PROBLEM: Your task is to restate word for word the line containing "Yapay Zeka ile" and each line that follows it in the listing, and only those.

EXTRACTED ENTRIES:
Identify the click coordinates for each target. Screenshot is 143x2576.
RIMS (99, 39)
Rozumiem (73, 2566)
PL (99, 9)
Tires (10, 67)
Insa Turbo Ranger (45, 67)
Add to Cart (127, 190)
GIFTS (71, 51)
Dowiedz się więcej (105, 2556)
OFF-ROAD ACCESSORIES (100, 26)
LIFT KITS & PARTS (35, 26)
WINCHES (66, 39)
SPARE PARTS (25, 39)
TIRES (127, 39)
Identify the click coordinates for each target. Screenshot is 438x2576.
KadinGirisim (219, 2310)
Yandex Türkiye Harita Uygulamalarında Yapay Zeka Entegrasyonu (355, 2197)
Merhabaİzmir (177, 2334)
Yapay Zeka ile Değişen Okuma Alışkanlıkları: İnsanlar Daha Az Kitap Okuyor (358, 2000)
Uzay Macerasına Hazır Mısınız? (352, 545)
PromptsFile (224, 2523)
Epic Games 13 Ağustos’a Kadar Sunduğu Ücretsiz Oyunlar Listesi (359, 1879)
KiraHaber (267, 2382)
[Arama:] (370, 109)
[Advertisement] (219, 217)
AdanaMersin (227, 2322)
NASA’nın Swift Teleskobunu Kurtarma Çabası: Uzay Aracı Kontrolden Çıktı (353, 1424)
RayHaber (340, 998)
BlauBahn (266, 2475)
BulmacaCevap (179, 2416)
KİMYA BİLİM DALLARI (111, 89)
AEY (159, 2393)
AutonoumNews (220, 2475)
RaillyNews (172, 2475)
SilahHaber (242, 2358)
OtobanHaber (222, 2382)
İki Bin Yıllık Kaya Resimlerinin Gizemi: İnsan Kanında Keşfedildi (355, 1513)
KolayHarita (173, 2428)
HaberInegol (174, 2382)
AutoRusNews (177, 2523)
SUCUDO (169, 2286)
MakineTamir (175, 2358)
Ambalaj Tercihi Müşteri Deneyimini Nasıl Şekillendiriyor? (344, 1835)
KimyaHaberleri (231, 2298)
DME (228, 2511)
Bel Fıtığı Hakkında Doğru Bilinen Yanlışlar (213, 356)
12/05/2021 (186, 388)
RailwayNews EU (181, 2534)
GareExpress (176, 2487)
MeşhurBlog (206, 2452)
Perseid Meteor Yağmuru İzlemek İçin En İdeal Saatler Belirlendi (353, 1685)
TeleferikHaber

RESPONSE BOX:
Yapay Zeka ile Değişen Okuma Alışkanlıkları: İnsanlar Daha Az Kitap Okuyor (358, 2000)
Uzay Macerasına Hazır Mısınız? (352, 545)
PromptsFile (224, 2523)
Epic Games 13 Ağustos’a Kadar Sunduğu Ücretsiz Oyunlar Listesi (359, 1879)
KiraHaber (267, 2382)
[Arama:] (370, 109)
[Advertisement] (219, 217)
AdanaMersin (227, 2322)
NASA’nın Swift Teleskobunu Kurtarma Çabası: Uzay Aracı Kontrolden Çıktı (353, 1424)
RayHaber (340, 998)
BlauBahn (266, 2475)
BulmacaCevap (179, 2416)
KİMYA BİLİM DALLARI (111, 89)
AEY (159, 2393)
AutonoumNews (220, 2475)
RaillyNews (172, 2475)
SilahHaber (242, 2358)
OtobanHaber (222, 2382)
İki Bin Yıllık Kaya Resimlerinin Gizemi: İnsan Kanında Keşfedildi (355, 1513)
KolayHarita (173, 2428)
HaberInegol (174, 2382)
AutoRusNews (177, 2523)
SUCUDO (169, 2286)
MakineTamir (175, 2358)
Ambalaj Tercihi Müşteri Deneyimini Nasıl Şekillendiriyor? (344, 1835)
KimyaHaberleri (231, 2298)
DME (228, 2511)
Bel Fıtığı Hakkında Doğru Bilinen Yanlışlar (213, 356)
12/05/2021 (186, 388)
RailwayNews EU (181, 2534)
GareExpress (176, 2487)
MeşhurBlog (206, 2452)
Perseid Meteor Yağmuru İzlemek İçin En İdeal Saatler Belirlendi (353, 1685)
TeleferikHaber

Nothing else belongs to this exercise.